EXCERTO SELECIONADO:
------------------------------------------------------------
B. O que significa que com o fim do regime de trânsito no destino não determina, automaticamente, a libertação da mercadoria da fiscalização aduaneira. Estas continuam sujeitas à fiscalização aduaneira, e, no caso vertente, estamos perante uma mercadoria não comunitária que circulou a coberto do regime de trânsito externo (Tl) e, por isso, continuou sob fiscalização aduaneira.

C. A recorrente vendeu a mercadoria a uma empresa denominada "S……………., Lda." tratando a mercadoria como se ela possuísse o estatuto comunitário.

D. A saída da mercadoria não comunitária das instalações da recorrente em 20/07/2009 configura a subtração da mercadoria à fiscalização aduaneira.

E. A subtração é o facto constitutivo de dívida aduaneira que se considera constituída no momento em que a mercadoria é subtraída à fiscalização aduaneira nos termos do n.° 1 e 2 do art.° 203.° do CAC.

F. E o sujeito passivo da relação tributária é a pessoa que subtraiu a mercadoria à fiscalização aduaneira, ou seja, a ora recorrente.

G. A recorrente com a sua atuação em subtrair a mercadoria à fiscalização aduaneira, desde 20/07/2009, violou o disposto no art.° 37.° em conjugação com os art.°(s) 48.° e 59.° todos do CAC.

H. A presente situação tem enquadramento no § 5 do art.° 638.° do Regulamento das Alfândegas, aprovado pelo Decreto n.° 31730 de 15/12/1941, com a redação dada pelo D.L. 483E/88, de 22/12) que prevê a cobrança de uma taxa ad valorem de 10% sobre o valor aduaneiro da mercadoria, em função da sua condição de abandonada a favor do Estado, pela não atribuição de um destino aduaneiro, no prazo previsto na alínea b) do n.° 1 do art° 49.° do CAC.

I. Daí que, bem decidiu a sentença ao julgar a impugnação improcedente e, em consequência absolver a Fazenda Pública do pedido.

J. Em suma, a sentença recorrida decidiu bem e, por isso, merece ser confirmada na ordem jurídica, na medida em que, a liquidação oficiosa com o número de registo 2010/9001630, com data de 09 de Julho de 2010, no montante total de €17.684,99 (Dezassete mil, seiscentos e oitenta e quatro euros e noventa e nove cêntimos), a que corresponde €5.620,00 de Fazendas ………………, €11.484,00 relativos a IVA e €579,19 relativos a Juros Compensatórios, praticado em 06/07/2010, pela Alfândega de Alverca, não enferma de qualquer vício, que afete a sua validade.

Nestes termos e nos demais de direito, e com o douto suprimento de V. Exas, deve ser negado provimento ao recurso, mantendo-se a decisão recorrida nos precisos termos em que foi proferida.

Só, assim, será respeitado o direito e feita JUSTIÇA!”

Foram os autos com vista ao Ilustre Magistrado do Ministério Público, nos termos do art.º 288.º, n.º 1, do Código de Procedimento e de Processo Tributário (CPPT), que emitiu parecer, no sentido de ser negado provimento ao recurso.
------------------------------------------------------------
[Dados guardados]
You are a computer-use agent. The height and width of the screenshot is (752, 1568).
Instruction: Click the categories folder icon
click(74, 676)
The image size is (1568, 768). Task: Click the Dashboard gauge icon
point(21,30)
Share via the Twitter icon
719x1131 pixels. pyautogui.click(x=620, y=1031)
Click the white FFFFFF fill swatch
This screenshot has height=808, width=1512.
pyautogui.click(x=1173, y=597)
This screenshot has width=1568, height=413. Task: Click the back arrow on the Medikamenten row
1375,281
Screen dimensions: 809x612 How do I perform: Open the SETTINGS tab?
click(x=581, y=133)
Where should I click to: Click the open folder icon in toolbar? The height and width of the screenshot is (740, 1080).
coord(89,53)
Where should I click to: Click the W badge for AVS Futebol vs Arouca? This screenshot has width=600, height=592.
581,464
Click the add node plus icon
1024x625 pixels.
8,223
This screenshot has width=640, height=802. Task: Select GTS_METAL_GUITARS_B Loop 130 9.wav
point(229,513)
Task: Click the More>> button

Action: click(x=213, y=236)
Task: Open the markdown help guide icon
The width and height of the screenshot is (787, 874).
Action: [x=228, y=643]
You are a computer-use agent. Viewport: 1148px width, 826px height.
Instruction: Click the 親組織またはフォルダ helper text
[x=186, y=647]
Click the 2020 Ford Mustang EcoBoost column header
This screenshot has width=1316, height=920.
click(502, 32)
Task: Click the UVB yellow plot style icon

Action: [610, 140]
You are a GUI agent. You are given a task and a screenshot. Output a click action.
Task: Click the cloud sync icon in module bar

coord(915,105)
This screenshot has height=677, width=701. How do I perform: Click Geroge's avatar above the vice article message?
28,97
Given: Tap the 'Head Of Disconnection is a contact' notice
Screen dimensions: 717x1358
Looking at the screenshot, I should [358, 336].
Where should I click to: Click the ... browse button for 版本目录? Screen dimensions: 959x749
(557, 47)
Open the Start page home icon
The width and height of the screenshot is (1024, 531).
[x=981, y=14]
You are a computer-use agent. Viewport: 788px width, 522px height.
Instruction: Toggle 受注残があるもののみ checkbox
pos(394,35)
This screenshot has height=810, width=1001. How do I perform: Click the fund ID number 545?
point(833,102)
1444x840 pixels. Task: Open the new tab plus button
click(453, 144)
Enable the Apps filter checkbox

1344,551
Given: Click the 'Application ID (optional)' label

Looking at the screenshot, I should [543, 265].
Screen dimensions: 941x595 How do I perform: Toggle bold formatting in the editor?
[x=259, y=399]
------------------------------------------------------------
REQUISITOS DAS TAREFAS:
a – Resuma em duas frases o excerto sobre a dívida aduaneira da recorrente.
b – Prossiga o excerto sobre a dívida aduaneira a partir da última frase apresentada.

RESPOSTAS POR TAREFA:
a – A saída da mercadoria não comunitária das instalações da recorrente em 20/07/2009 configurou a subtração da mercadoria à fiscalização aduaneira, facto constitutivo de dívida aduaneira de que a recorrente é sujeito passivo, em violação do art.º 37.º conjugado com os art.ºs 48.º e 59.º do CAC. Por isso, sustenta-se que a sentença que julgou a impugnação improcedente deve ser confirmada e negado provimento ao recurso, no mesmo sentido do parecer emitido pelo Ministério Público.

b –
Colhidos os vistos legais (art.º 657.º, n.º 2, do CPC, ex vi art.º 281.º do CPPT), vem o processo à conferência.

São as seguintes as questões a decidir:

a) Há erro na decisão proferida sobre a matéria de facto?

b) Verifica-se erro de julgamento, porquanto não houve introdução irregular no consumo e a exportação sempre seria isenta de IVA?

c) Há erro de julgamento, em virtude de a Recorrente não ter subtraído a mercadoria à fiscalização nem omitido a sua apresentação, limitando-se a dar-lhe um destino?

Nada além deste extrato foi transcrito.